▶ [EXTRACT TO READ]:
=== Begin Enclosure ===
The first day of fall, September 23, marks Falls Prevention Awareness Day and
Southeast Georgia Health System is encouraging people to learn more about how to prevent fall-related
injuries that affect older adults.
According to the National Council on Aging, falls are the leading cause
of both fatal and nonfatal injuries for people aged 65+. Falls can result
in hip fractures, broken bones, and head injuries. And even falls without
a major injury can cause an older adult to become fearful or depressed,
making it difficult for them to stay active.
Fall prevention methods and staff education regarding fall risks is a top
priority at Southeast Georgia Health System. “We use evidence-based
training tools with our nursing staff to prevent falls with our patients
that are at high risk. Patients that are considered a fall risk wear yellow
gowns and yellow wrist bands,” explains Ernie Stegall, RN, MHA,
director, Nursing Administration. “In addition, a yellow light visual
cue indicator is above the patient’s door so the staff knows to
take specific precautions to prevent a fall.”
The fear of falling can make it difficult for an older adult to stay active,
which can take a serious toll on their quality of life and independence.
=== End Enclosure ===
▶ [PROVIDED DATA]:
=== Begin Enclosure ===
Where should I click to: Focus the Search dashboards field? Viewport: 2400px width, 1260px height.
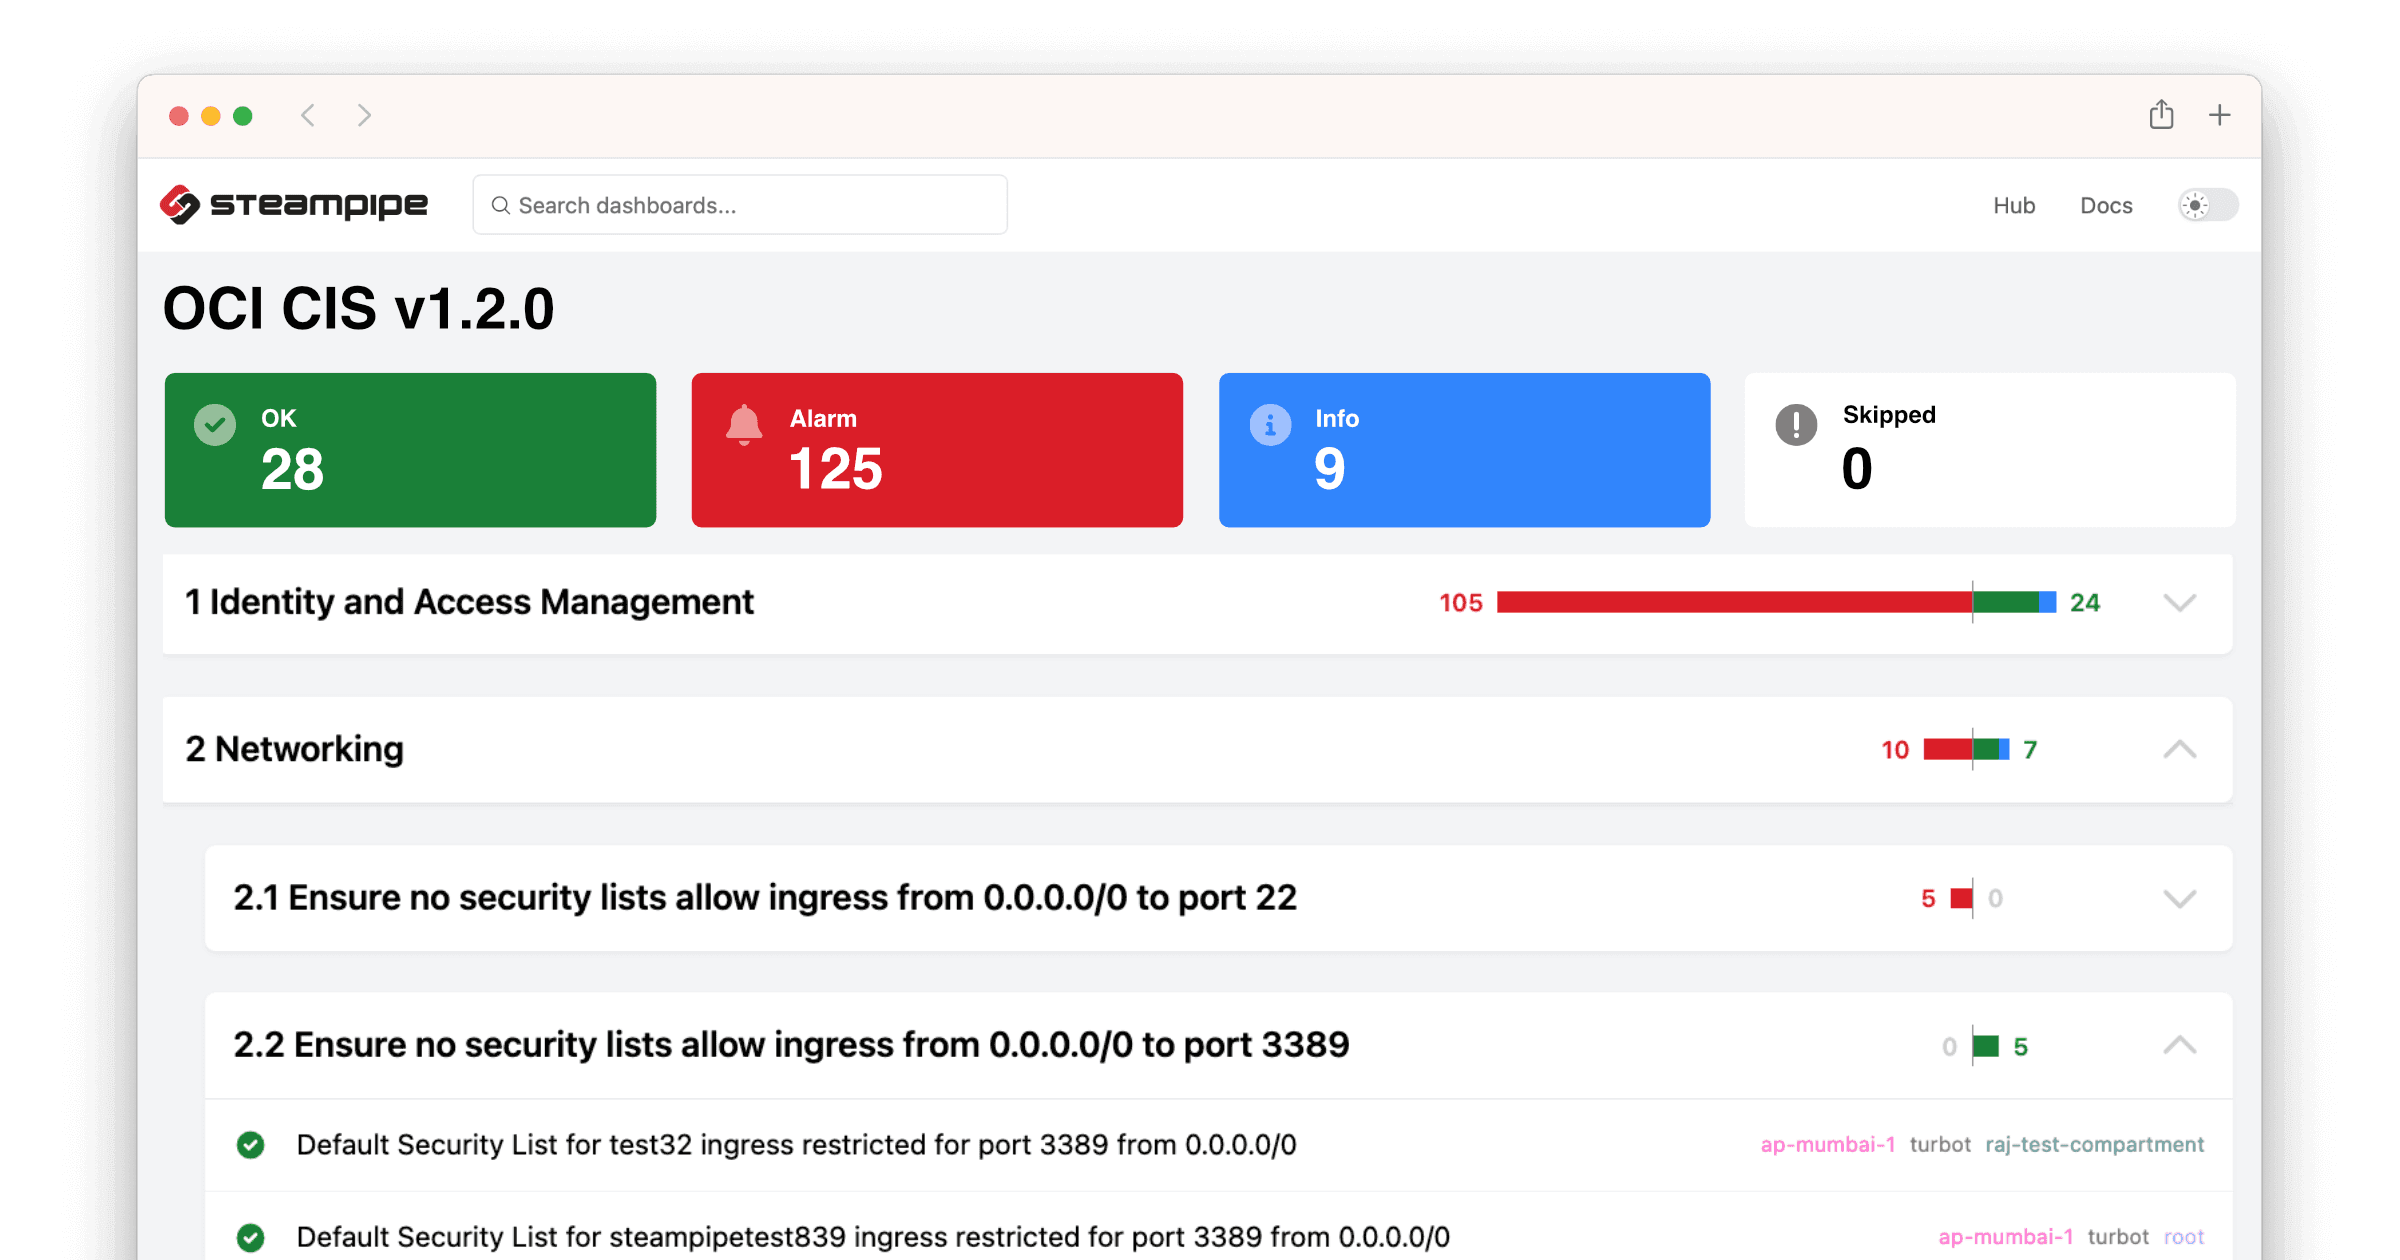click(740, 205)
=== End Enclosure ===
▶ [PROBLEMS AND TASKS]:
(a) Write out the passage on fall prevention, starting at "Fall prevention methods" and ending at "life and independence.".
(b) For each statement, say yes or no according to the passage on fall prevention, and quote the words that decide it: (i) Falls Prevention Awareness Day falls on the first day of fall. (ii) Patients considered a fall risk wear blue wrist bands. (iii) A visual cue indicator is placed above the patient's door.
The listing comes from a source separate from the passage on fall prevention.

▶ [SOLUTIONS TO THE TASKS]:
(a)
Fall prevention methods and staff education regarding fall risks is a top
priority at Southeast Georgia Health System. “We use evidence-based
training tools with our nursing staff to prevent falls with our patients
that are at high risk. Patients that are considered a fall risk wear yellow
gowns and yellow wrist bands,” explains Ernie Stegall, RN, MHA,
director, Nursing Administration. “In addition, a yellow light visual
cue indicator is above the patient’s door so the staff knows to
take specific precautions to prevent a fall.”
The fear of falling can make it difficult for an older adult to stay active,
which can take a serious toll on their quality of life and independence.

(b)
(i) Yes: "The first day of fall, September 23, marks Falls Prevention Awareness Day"
(ii) No: "Patients that are considered a fall risk wear yellow gowns and yellow wrist bands"
(iii) Yes: "a yellow light visual cue indicator is above the patient’s door"